GIVEN DATA:
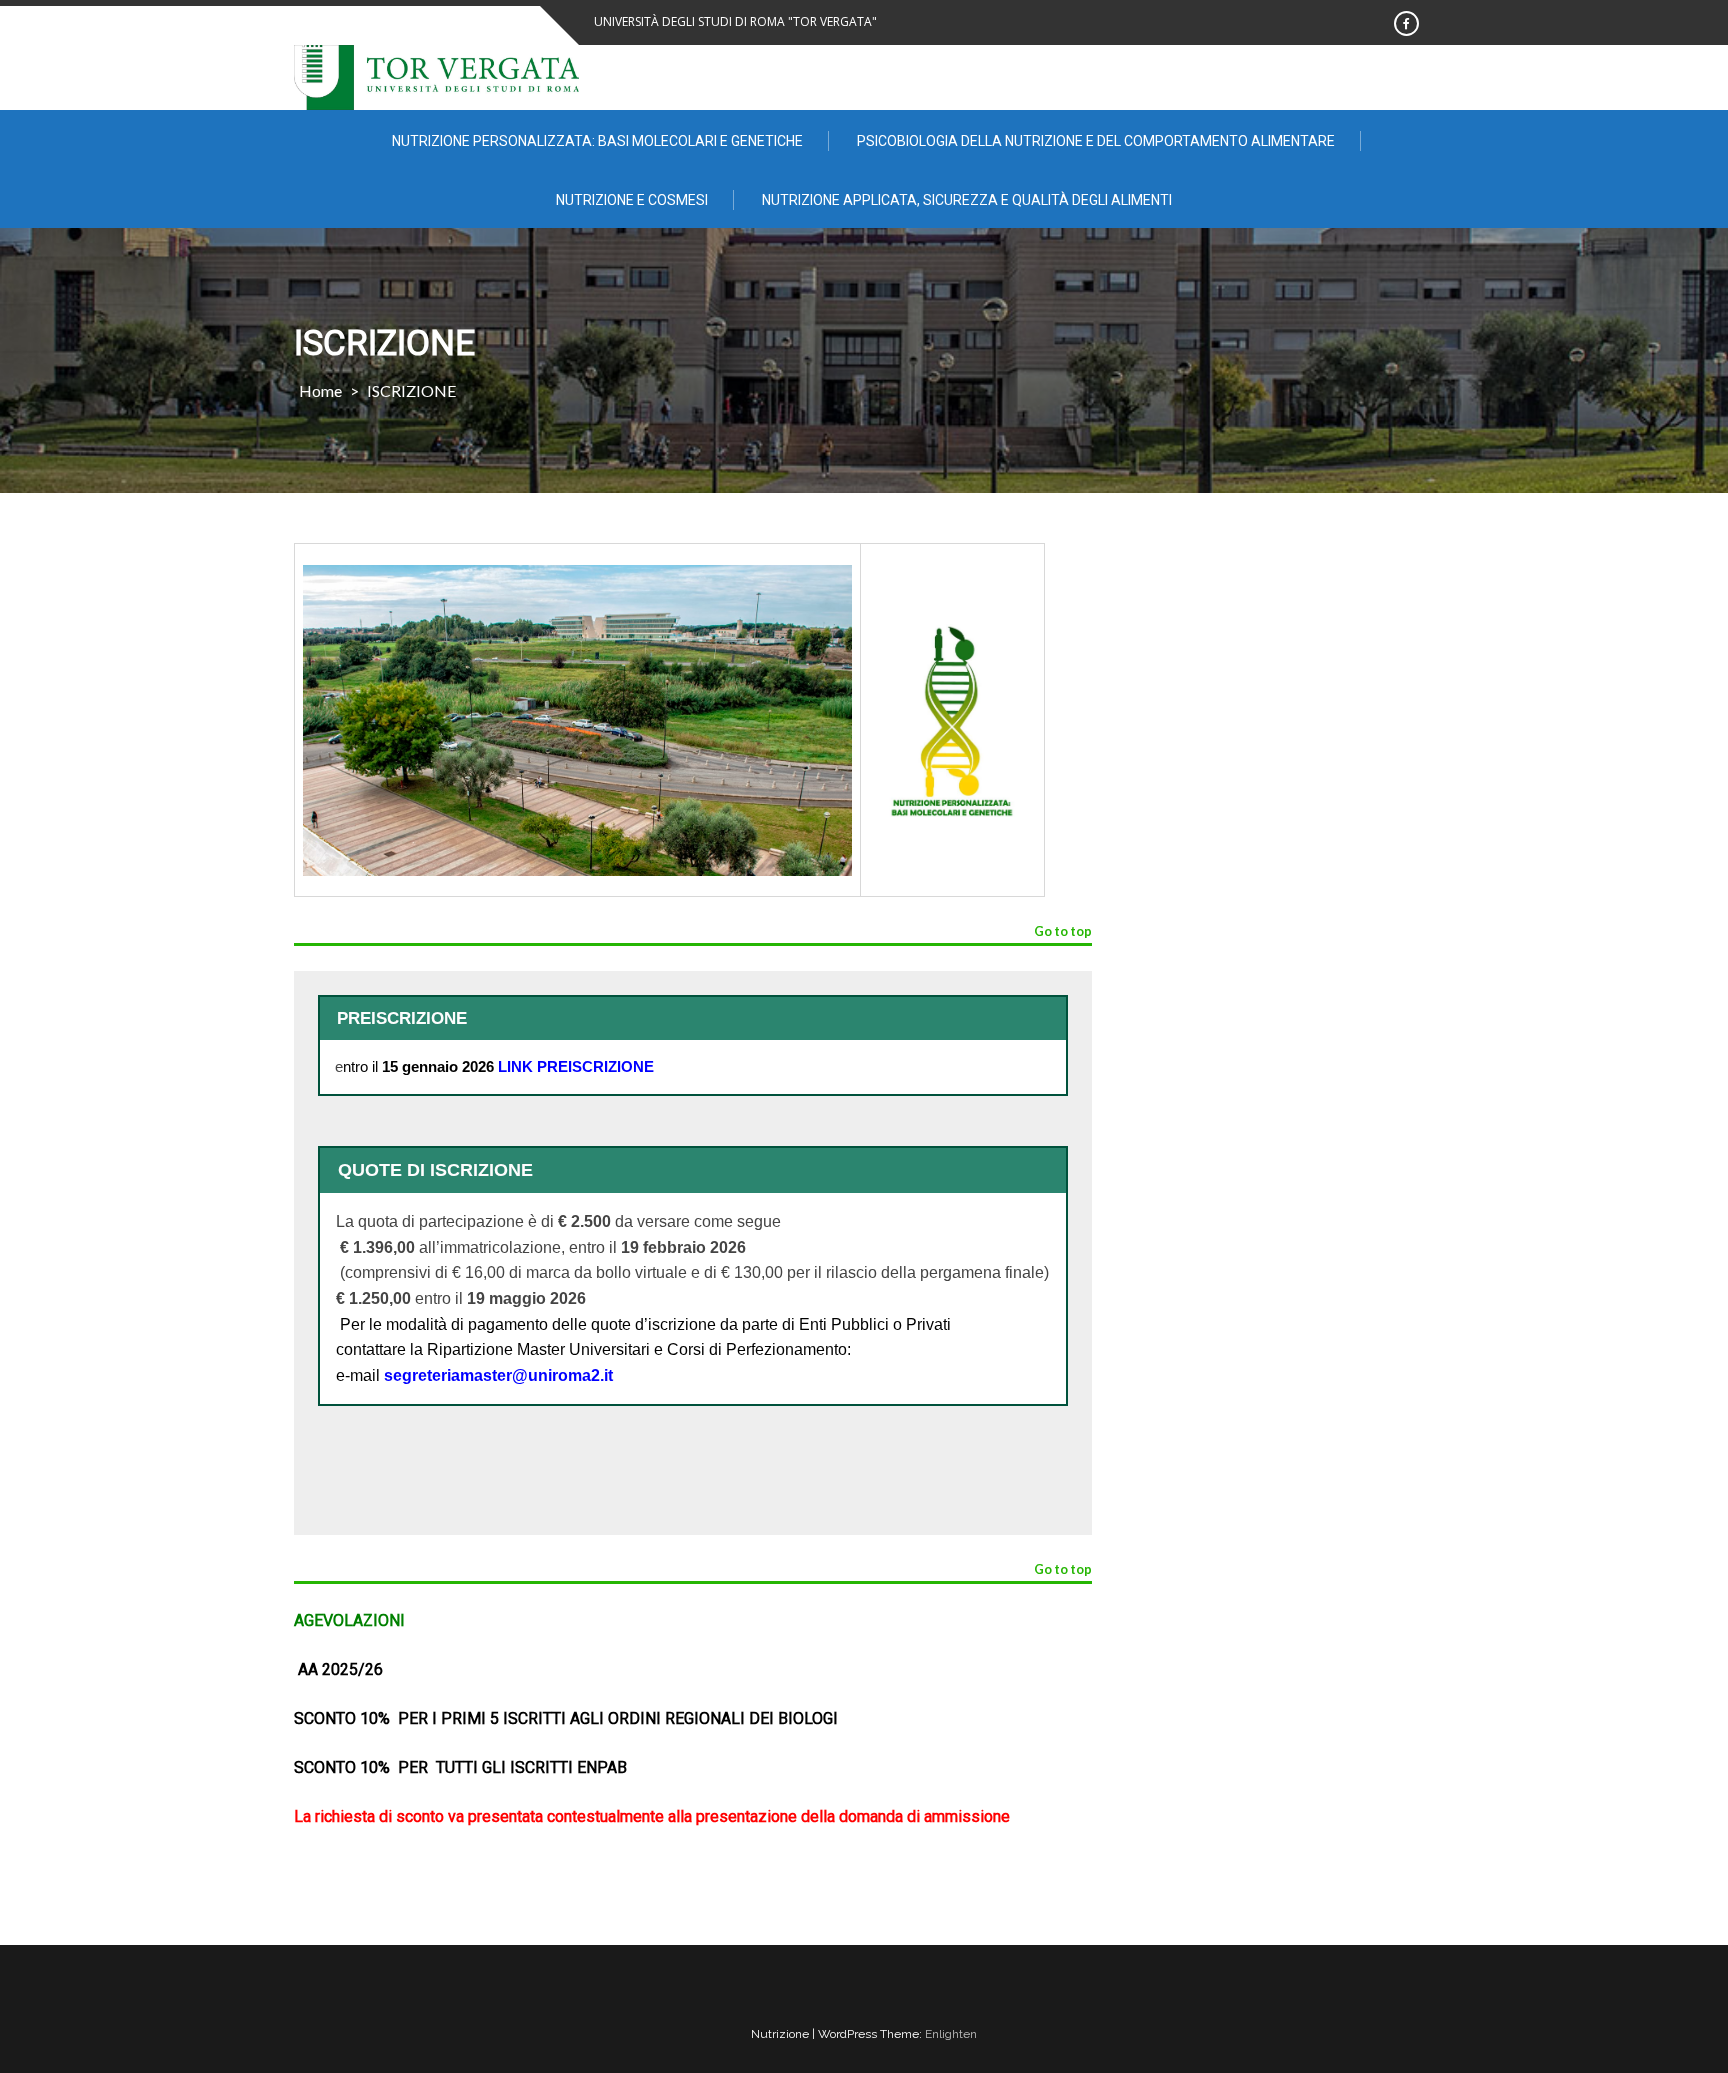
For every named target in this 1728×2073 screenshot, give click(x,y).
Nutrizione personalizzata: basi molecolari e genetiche (597, 141)
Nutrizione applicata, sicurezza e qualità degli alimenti (967, 200)
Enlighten (951, 2034)
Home (320, 390)
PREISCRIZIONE (595, 1066)
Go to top (1063, 932)
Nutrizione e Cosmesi (632, 200)
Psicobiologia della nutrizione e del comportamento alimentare (1096, 141)
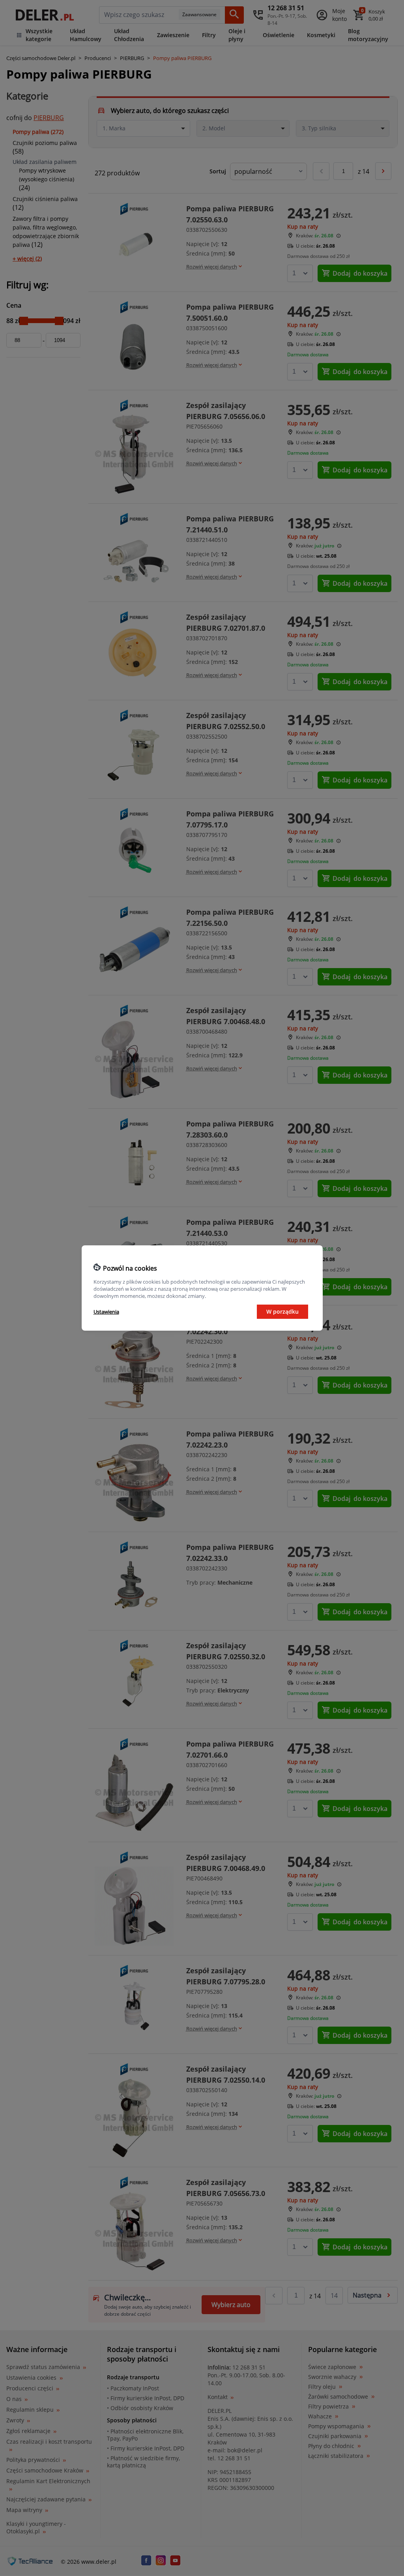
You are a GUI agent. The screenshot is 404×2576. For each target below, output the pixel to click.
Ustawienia (106, 1311)
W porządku (282, 1311)
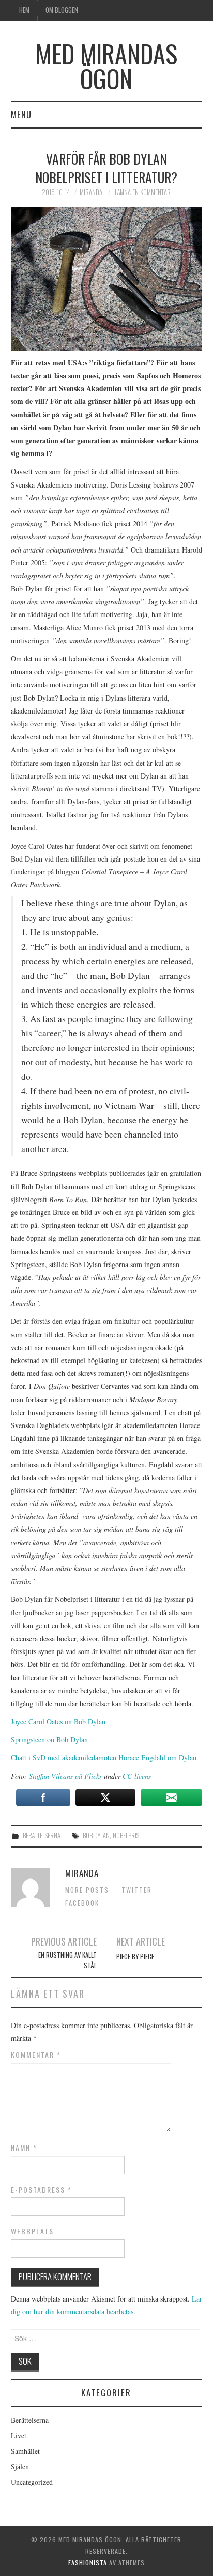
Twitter (136, 1890)
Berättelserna (41, 1835)
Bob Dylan (96, 1835)
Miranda (91, 192)
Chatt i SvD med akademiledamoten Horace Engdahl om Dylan (103, 1757)
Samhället (25, 2451)
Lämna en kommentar (143, 192)
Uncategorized (32, 2482)
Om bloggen (61, 10)
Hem (24, 10)
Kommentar (36, 2055)
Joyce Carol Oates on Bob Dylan (58, 1721)
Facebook (82, 1903)
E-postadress (41, 2189)
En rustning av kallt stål (67, 1960)
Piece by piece (135, 1957)
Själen (20, 2466)
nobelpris (126, 1835)
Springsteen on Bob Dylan (49, 1739)
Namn (24, 2148)
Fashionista (87, 2562)
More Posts (87, 1890)
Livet (18, 2435)
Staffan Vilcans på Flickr (65, 1776)
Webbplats (32, 2231)
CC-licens (137, 1776)
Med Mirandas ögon (106, 65)
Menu (21, 114)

PROBLEM DETAILS: Proceeding from the line containing "Chatt i SvD" through the line containing "Själen (20, 2466)", transcribe the lines above exactly, both end lines included.

YOUR SOLUTION:
Chatt i SvD med akademiledamoten Horace Engdahl om Dylan (103, 1757)
Samhället (25, 2451)
Lämna en kommentar (143, 192)
Uncategorized (32, 2482)
Om bloggen (61, 10)
Hem (24, 10)
Kommentar (36, 2055)
Joyce Carol Oates on Bob Dylan (58, 1721)
Facebook (82, 1903)
E-postadress (41, 2189)
En rustning av kallt stål (67, 1960)
Piece by piece (135, 1957)
Själen (20, 2466)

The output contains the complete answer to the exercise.